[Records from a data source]
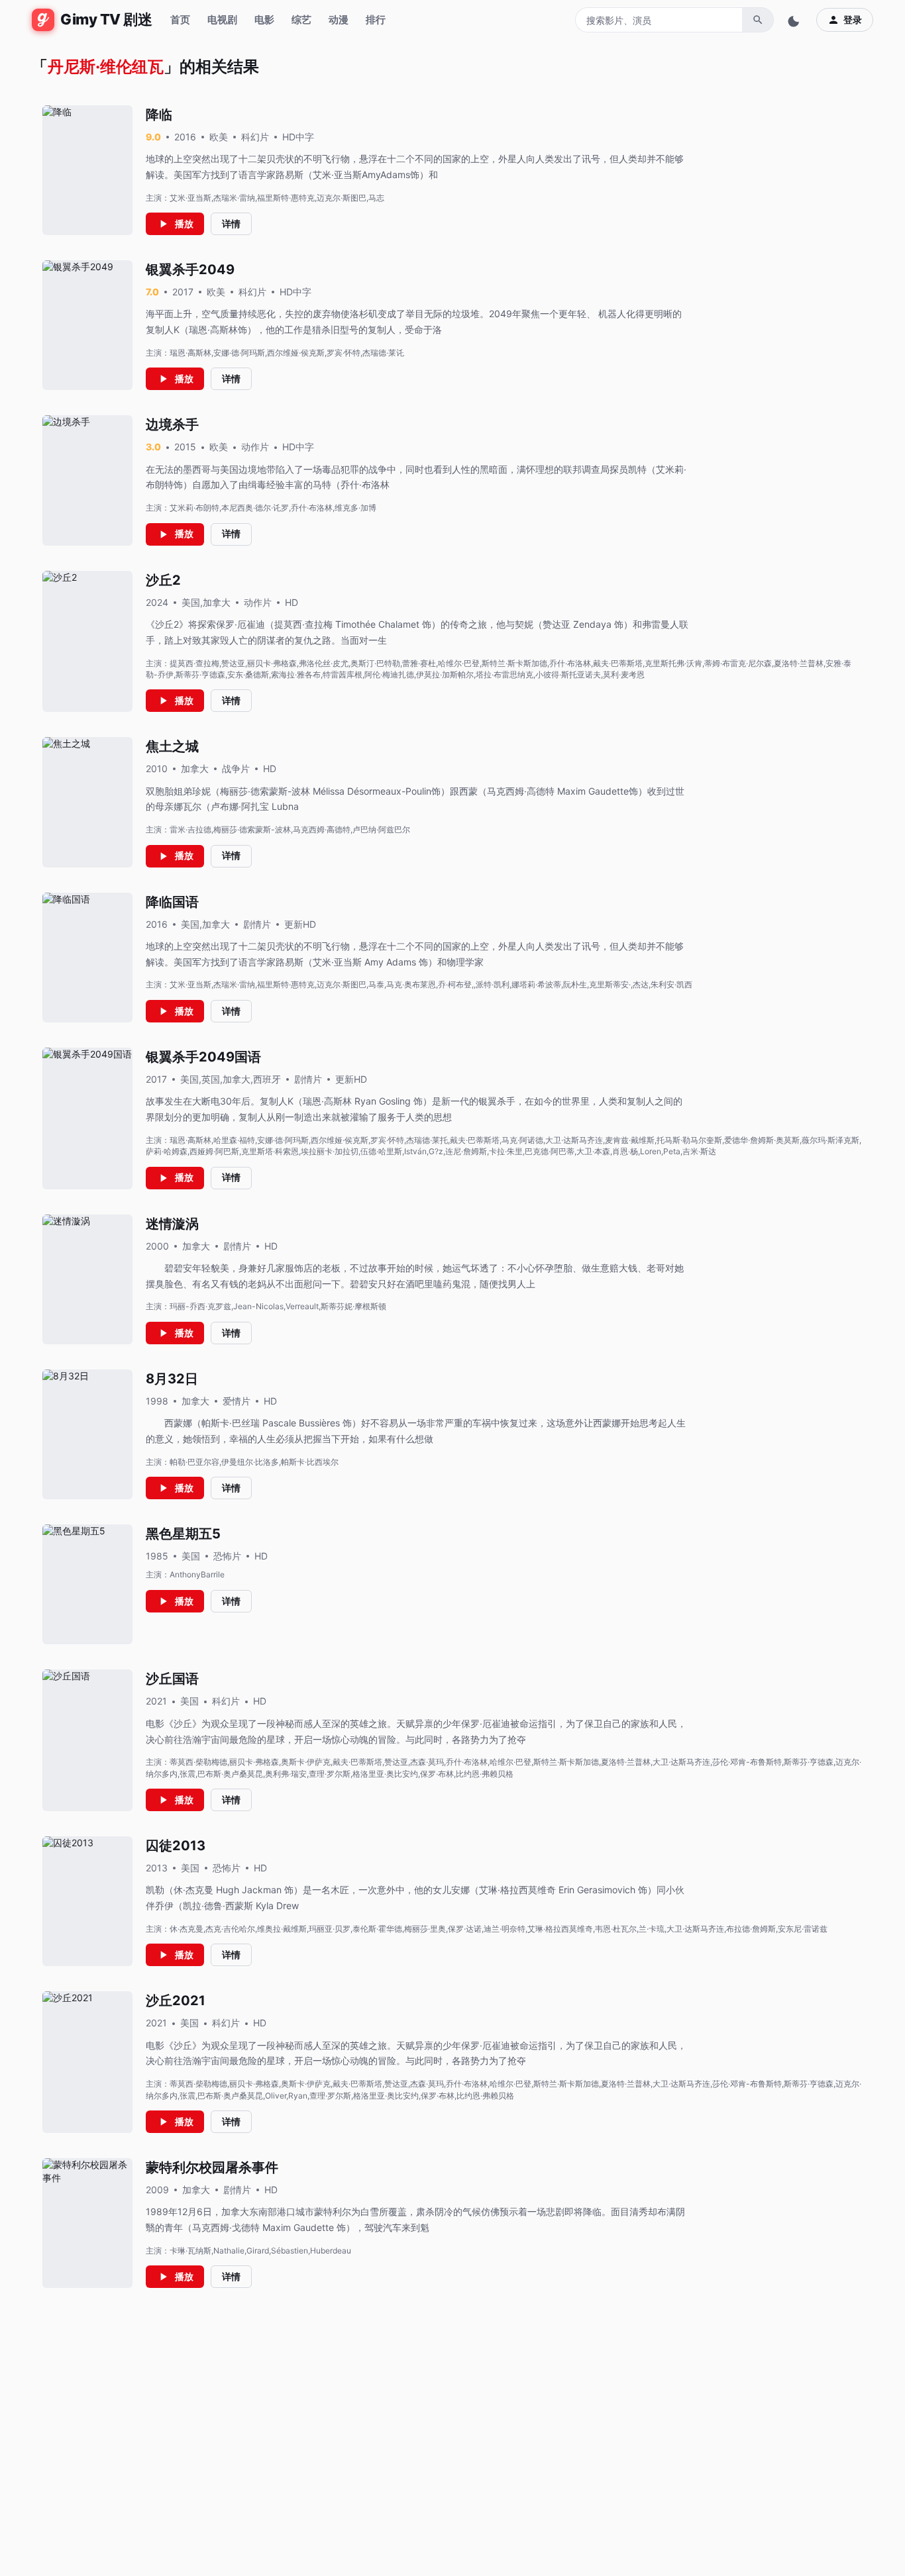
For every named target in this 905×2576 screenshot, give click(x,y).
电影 (264, 19)
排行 (376, 19)
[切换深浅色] (795, 20)
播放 (184, 223)
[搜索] (758, 19)
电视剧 (222, 19)
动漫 (338, 19)
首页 (180, 19)
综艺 (301, 19)
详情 (231, 223)
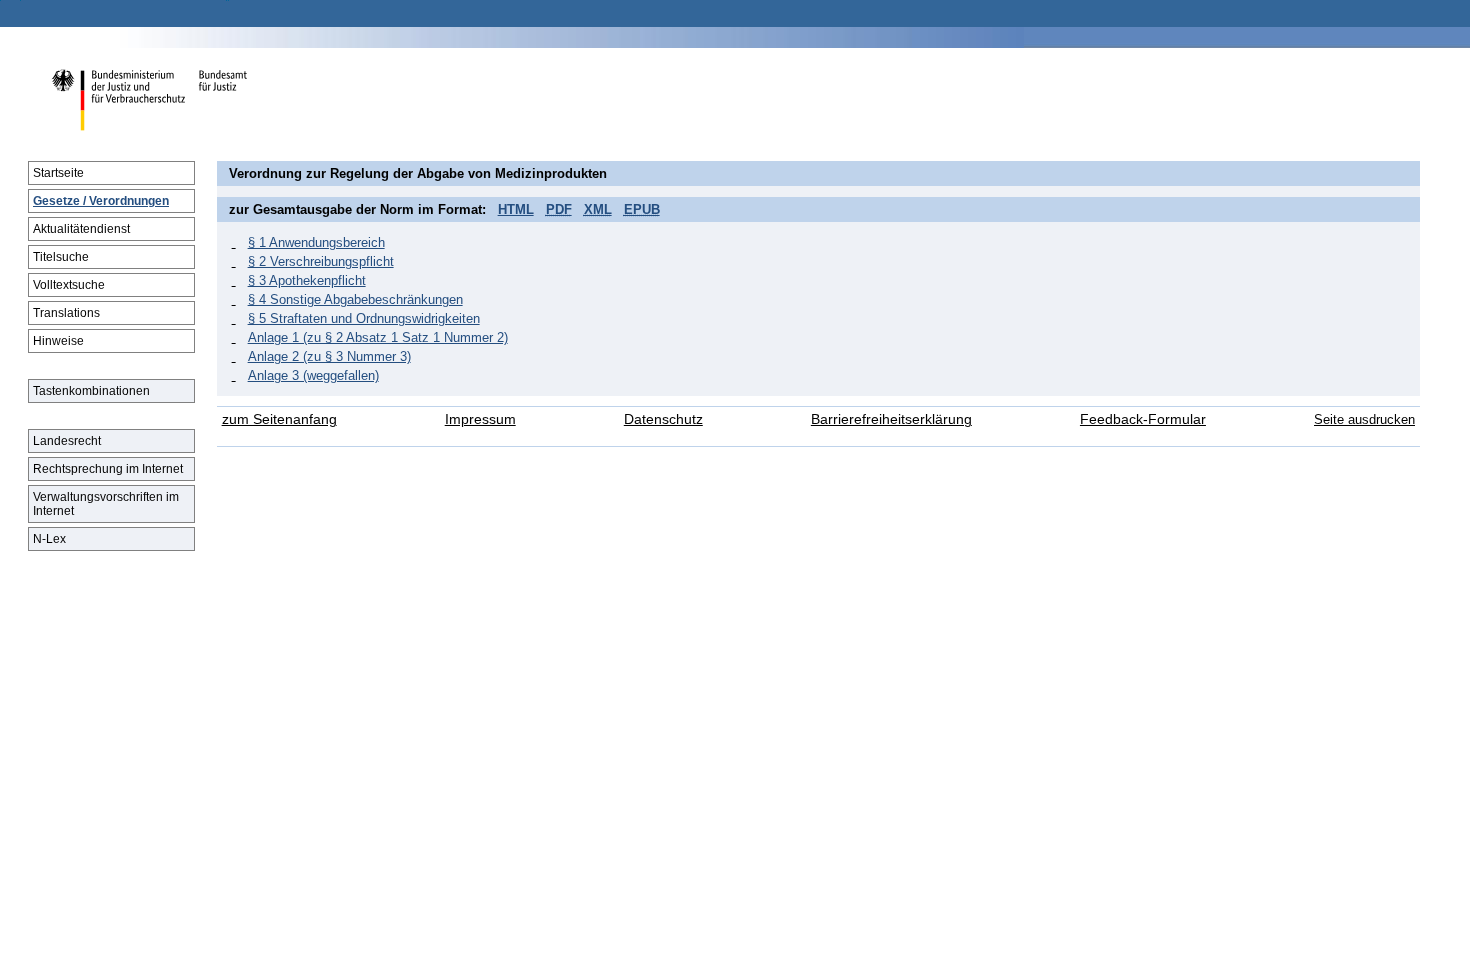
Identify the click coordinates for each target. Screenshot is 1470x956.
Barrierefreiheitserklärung (891, 419)
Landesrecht (67, 441)
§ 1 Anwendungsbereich (316, 242)
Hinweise (58, 341)
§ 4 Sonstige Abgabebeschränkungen (355, 299)
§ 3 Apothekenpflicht (307, 280)
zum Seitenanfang (279, 419)
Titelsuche (61, 257)
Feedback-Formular (1143, 419)
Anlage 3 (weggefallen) (313, 375)
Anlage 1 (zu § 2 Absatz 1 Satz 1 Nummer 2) (378, 337)
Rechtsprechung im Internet (108, 469)
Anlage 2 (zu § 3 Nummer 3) (329, 356)
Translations (66, 313)
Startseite (58, 173)
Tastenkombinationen (91, 391)
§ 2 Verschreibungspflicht (321, 261)
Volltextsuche (69, 285)
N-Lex (49, 539)
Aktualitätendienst (81, 229)
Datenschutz (663, 419)
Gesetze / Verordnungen (101, 201)
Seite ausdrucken (1364, 419)
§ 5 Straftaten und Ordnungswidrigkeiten (364, 318)
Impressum (480, 419)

**TASK DESCRIPTION**
Filter the entries above and copy only the lines that hold "Nummer".

**TASK SOLUTION**
Anlage 1 (zu § 2 Absatz 1 Satz 1 Nummer 2) (378, 337)
Anlage 2 (zu § 3 Nummer 3) (329, 356)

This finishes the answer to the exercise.